» **ACTION ITEM**
What follows is a set of records; copy all of it exactly.

SUPPLIED ENTRIES Start Marker

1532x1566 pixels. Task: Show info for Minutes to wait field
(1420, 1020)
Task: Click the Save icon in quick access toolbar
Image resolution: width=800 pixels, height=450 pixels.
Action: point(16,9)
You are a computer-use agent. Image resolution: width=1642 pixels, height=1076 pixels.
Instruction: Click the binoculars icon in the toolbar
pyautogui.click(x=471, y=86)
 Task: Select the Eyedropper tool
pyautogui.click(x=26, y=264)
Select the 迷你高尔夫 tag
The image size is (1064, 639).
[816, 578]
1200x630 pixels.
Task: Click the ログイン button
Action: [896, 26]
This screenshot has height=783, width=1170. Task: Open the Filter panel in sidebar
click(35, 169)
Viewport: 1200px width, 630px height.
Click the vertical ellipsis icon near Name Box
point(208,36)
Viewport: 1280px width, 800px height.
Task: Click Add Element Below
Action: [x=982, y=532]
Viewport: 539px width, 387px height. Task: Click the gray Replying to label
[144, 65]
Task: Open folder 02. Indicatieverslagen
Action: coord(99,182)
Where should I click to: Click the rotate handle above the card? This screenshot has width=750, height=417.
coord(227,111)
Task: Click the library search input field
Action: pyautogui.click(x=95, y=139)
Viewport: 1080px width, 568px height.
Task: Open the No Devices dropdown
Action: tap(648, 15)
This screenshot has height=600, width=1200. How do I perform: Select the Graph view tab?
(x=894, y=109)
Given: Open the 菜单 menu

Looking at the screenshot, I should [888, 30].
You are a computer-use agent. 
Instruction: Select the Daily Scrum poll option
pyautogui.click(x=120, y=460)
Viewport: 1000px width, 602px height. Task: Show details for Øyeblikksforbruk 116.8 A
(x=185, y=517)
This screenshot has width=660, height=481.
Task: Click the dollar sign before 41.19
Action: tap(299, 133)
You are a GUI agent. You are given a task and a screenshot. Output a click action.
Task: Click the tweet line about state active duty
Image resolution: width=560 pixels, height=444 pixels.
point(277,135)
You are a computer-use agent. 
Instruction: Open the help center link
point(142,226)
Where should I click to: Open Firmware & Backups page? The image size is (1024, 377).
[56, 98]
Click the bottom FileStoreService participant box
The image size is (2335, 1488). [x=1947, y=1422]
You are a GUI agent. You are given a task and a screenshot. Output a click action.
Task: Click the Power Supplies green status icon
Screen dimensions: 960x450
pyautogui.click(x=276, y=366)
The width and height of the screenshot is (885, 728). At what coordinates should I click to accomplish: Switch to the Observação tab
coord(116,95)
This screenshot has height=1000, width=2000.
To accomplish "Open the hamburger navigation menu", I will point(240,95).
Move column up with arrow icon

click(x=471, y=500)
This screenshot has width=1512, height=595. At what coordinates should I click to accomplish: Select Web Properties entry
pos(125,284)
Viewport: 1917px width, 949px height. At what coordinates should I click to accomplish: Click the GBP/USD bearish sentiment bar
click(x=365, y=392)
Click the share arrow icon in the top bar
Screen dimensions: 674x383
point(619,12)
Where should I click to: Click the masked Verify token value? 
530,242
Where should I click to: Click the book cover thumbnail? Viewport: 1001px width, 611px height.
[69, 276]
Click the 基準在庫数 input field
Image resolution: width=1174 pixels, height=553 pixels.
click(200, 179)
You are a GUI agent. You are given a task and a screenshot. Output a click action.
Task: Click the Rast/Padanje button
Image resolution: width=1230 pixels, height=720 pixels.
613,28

SUPPLIED ENTRIES End Marker

» **EXERCISE OUTPUT**
1532x1566 pixels. Task: Show info for Minutes to wait field
(1420, 1020)
Task: Click the Save icon in quick access toolbar
Image resolution: width=800 pixels, height=450 pixels.
Action: point(16,9)
You are a computer-use agent. Image resolution: width=1642 pixels, height=1076 pixels.
Instruction: Click the binoculars icon in the toolbar
pyautogui.click(x=471, y=86)
 Task: Select the Eyedropper tool
pyautogui.click(x=26, y=264)
Select the 迷你高尔夫 tag
The image size is (1064, 639).
[816, 578]
1200x630 pixels.
Task: Click the ログイン button
Action: [896, 26]
This screenshot has height=783, width=1170. Task: Open the Filter panel in sidebar
click(35, 169)
Viewport: 1200px width, 630px height.
Click the vertical ellipsis icon near Name Box
point(208,36)
Viewport: 1280px width, 800px height.
Task: Click Add Element Below
Action: [x=982, y=532]
Viewport: 539px width, 387px height. Task: Click the gray Replying to label
[144, 65]
Task: Open folder 02. Indicatieverslagen
Action: coord(99,182)
Where should I click to: Click the rotate handle above the card? This screenshot has width=750, height=417.
coord(227,111)
Task: Click the library search input field
Action: pyautogui.click(x=95, y=139)
Viewport: 1080px width, 568px height.
Task: Open the No Devices dropdown
Action: tap(648, 15)
This screenshot has height=600, width=1200. How do I perform: Select the Graph view tab?
(x=894, y=109)
Given: Open the 菜单 menu

Looking at the screenshot, I should [888, 30].
You are a computer-use agent. 
Instruction: Select the Daily Scrum poll option
pyautogui.click(x=120, y=460)
Viewport: 1000px width, 602px height. Task: Show details for Øyeblikksforbruk 116.8 A
(x=185, y=517)
This screenshot has width=660, height=481.
Task: Click the dollar sign before 41.19
Action: tap(299, 133)
You are a GUI agent. You are given a task and a screenshot. Output a click action.
Task: Click the tweet line about state active duty
Image resolution: width=560 pixels, height=444 pixels.
point(277,135)
You are a computer-use agent. 
Instruction: Open the help center link
point(142,226)
Where should I click to: Open Firmware & Backups page? The image size is (1024, 377).
[56, 98]
Click the bottom FileStoreService participant box
The image size is (2335, 1488). [x=1947, y=1422]
You are a GUI agent. You are given a task and a screenshot. Output a click action.
Task: Click the Power Supplies green status icon
Screen dimensions: 960x450
pyautogui.click(x=276, y=366)
The width and height of the screenshot is (885, 728). At what coordinates should I click to accomplish: Switch to the Observação tab
coord(116,95)
This screenshot has height=1000, width=2000.
To accomplish "Open the hamburger navigation menu", I will point(240,95).
Move column up with arrow icon

click(x=471, y=500)
This screenshot has width=1512, height=595. At what coordinates should I click to accomplish: Select Web Properties entry
pos(125,284)
Viewport: 1917px width, 949px height. At what coordinates should I click to accomplish: Click the GBP/USD bearish sentiment bar
click(x=365, y=392)
Click the share arrow icon in the top bar
Screen dimensions: 674x383
point(619,12)
Where should I click to: Click the masked Verify token value? 
530,242
Where should I click to: Click the book cover thumbnail? Viewport: 1001px width, 611px height.
[69, 276]
Click the 基準在庫数 input field
Image resolution: width=1174 pixels, height=553 pixels.
click(200, 179)
You are a GUI agent. You are given a task and a screenshot. Output a click action.
Task: Click the Rast/Padanje button
Image resolution: width=1230 pixels, height=720 pixels.
613,28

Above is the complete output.